## [RECORD EXCERPTS]
▬▬▬▬▬▬▬▬▬▬

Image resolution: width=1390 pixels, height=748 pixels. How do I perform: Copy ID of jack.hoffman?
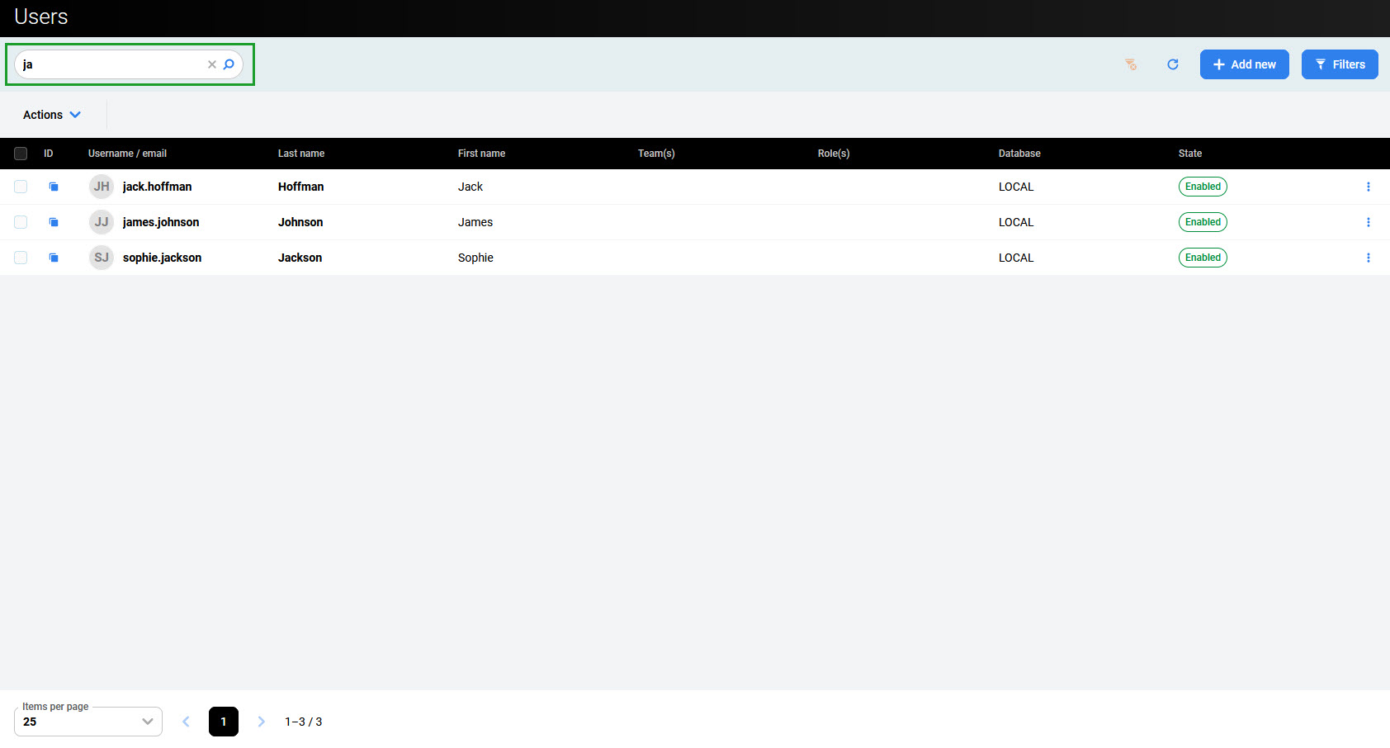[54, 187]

▬▬▬▬▬▬▬▬▬▬

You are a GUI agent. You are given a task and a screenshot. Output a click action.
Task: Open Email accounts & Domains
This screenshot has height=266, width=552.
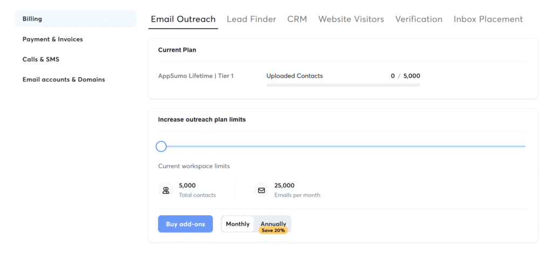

▬▬▬▬▬▬▬▬▬▬

## [PROBLEM STATEMENT]
Copy out every line from the material above in which the word "screenshot" appears.

## [TASK ANSWER]
You are a GUI agent. You are given a task and a screenshot. Output a click action.
This screenshot has height=266, width=552.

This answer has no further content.